Repórter denuncia apreensão de dispositivos por agentes de fronteira
O jornalista Max Blumenthal contesta a retenção de seus equipamentos eletrônicos por autoridades após retornar de uma viagem ao Irã.
Pontos principais
- Max Blumenthal foi abordado e revistado por agentes de fronteira ao retornar de uma cobertura jornalística no Irã.
- O repórter estava no país para cobrir o funeral do líder supremo Ali Khamenei.
- Blumenthal alega que a ação foi motivada por postagens da aliada de Donald Trump, Laura Loomer, que sugeriu sua detenção.
- O caso levanta debates sobre a possível influência política em procedimentos de segurança nas fronteiras dos EUA.

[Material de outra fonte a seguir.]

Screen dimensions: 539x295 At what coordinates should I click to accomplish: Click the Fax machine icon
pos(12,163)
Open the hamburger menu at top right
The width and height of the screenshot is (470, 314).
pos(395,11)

O jornalista Max Blumenthal denunciou a apreensão de seus dispositivos eletrônicos por agentes de fronteira dos Estados Unidos após seu retorno de uma viagem ao Irã. Blumenthal, que estava no país para cobrir o funeral do líder supremo Ali Khamenei, afirma ter sido alvo de uma revista direcionada. O repórter vincula o episódio a uma campanha online iniciada por Laura Loomer, aliada do presidente Donald Trump, que havia sugerido publicamente a detenção do jornalista ao chegar em solo americano. A situação gerou preocupações sobre a autonomia das agências de segurança e a possibilidade de que influências políticas estejam sendo utilizadas para direcionar ações de controle migratório contra profissionais de imprensa. O caso segue sob contestação, enquanto entidades de liberdade de expressão monitoram o uso de procedimentos de fronteira para a retenção de equipamentos de trabalho de jornalistas.